Le chavirement en vidéo
On ne sait pas si le chavirage est lié à de nouvelles manœuvres. Chez le défenseur, une nouvelle installation a été découverte il y a deux jours, un vélo derrière le barreur. Ainsi, les Néo-Zélandais ne sont plus les seuls à miser sur la propulsion à roues. Cependant, ce changement chez Oracle Team USA a probablement d'autres raisons que chez les Néo-Zélandais.
Et d'un autre point de vue
Emirates Team New Zealand dispose de quatre vélos dans le cockpit, sur lesquels l'équipage fournit la puissance hydraulique nécessaire au fonctionnement de presque tous les systèmes. La force des jambes permet de générer plus d'énergie que les bras-grinds utilisés par toutes les autres équipes. L'équipe New Zealnd a déjà fait preuve de manœuvres très agiles et d'une très bonne vitesse dans cette configuration lors des entraînements.

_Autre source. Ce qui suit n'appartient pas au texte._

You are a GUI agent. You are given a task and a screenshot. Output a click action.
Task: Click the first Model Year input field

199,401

La vidéo de l'équipe, avec des images embarquées
Cependant, l'augmentation de la production d'énergie n'est qu'une des raisons pour lesquelles les Néo-Zélandais misent sur les vélos. Chez eux, les fonctions de barreur et de régleur de foil sont partagées, du moins temporairement. Alors que dans toutes les autres équipes, le barreur règle à la fois la direction du cata et la position du foil via différents systèmes de commande sur le vélo, chez les Néo-Zélandais, c'est le barreur Peter Burling qui est surtout responsable du pilotage. Le réglage du foil est assuré sur une grande partie du parcours par Blair Tuke, son ancien chef de bord en 49er, qui est assis sur la roue avant, juste au-dessus du foil. Comme il a besoin pour cela d'avoir les mains libres, ce qu'il n'aurait pas sur un grinder, c'était une raison supplémentaire pour les Néo-Zélandais de mettre l'équipage sur roues. Cependant, cette répartition des tâches exige une coordination extrêmement bonne des deux actifs, ce qui n'est le cas que chez Burling/Tuke du fait de leurs années communes en 49er.

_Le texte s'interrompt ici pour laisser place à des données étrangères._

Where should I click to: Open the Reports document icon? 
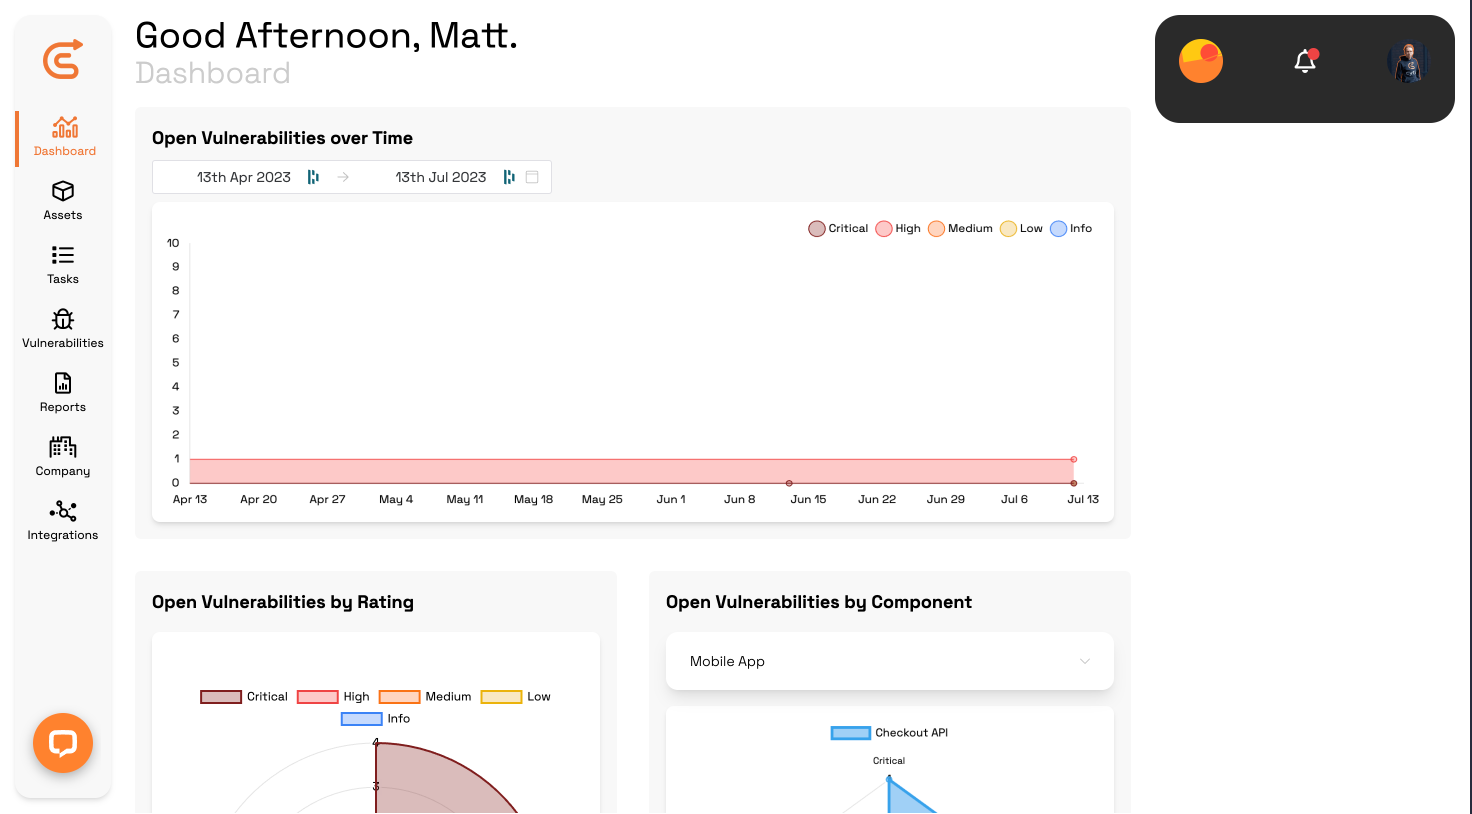(x=63, y=383)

Chez Oracle Team USA, le barreur Jimmy Spithill est responsable des deux, du cap et de la trajectoire. Le nouveau vélo derrière sa position de barreur sert apparemment surtout à régler le poids sur les parcours au vent. Là, il est important d'avoir le poids à l'arrière. Ce réglage peut certes aussi être obtenu en ajustant les T-Foils sur le gouvernail, mais cela génère plus de résistance sur le foil. Le tacticien Tom Slingsby est assis sur la roue, mais sur les parcours par vent arrière, il sera en quatrième position à l'avant du grinder, comme auparavant, car sur ce parcours, il est préférable d'avoir le poids de l'équipage un peu plus en avant.

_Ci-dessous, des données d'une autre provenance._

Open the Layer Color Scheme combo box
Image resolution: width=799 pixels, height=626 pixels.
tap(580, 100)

Le fait que Slingsby soit assis à l'arrière sur une roue est très probablement moins lié à la force accrue qu'il peut générer en pédalant qu'à l'espace limité dont il dispose à cet endroit. Un broyeur prendrait plus de place qu'une roue.
Ainsi, Oracle Team USA ne semble pas vouloir copier le système de pédalage des Néo-Zélandais, mais simplement tester une nouvelle variante de trim. Les vidéos montrent qu'aucun membre de l'équipage ne se trouvait derrière le barreur pendant la manœuvre.
Dans un grand rapport technique, le fonctionnement des nouveaux catamarans AC50 est expliqué en détail, avec des aperçus uniques et exclusifs sur le réglage des safrans et des foils. Vous trouverez ce rapport, ainsi que toutes les autres informations importantes sur la prochaine America's Cup, dans un numéro spécial Coupe de 32 pages dans YACHT 12/2017, en kiosque à partir du 24 mai, deux jours avant le début des Round Robins.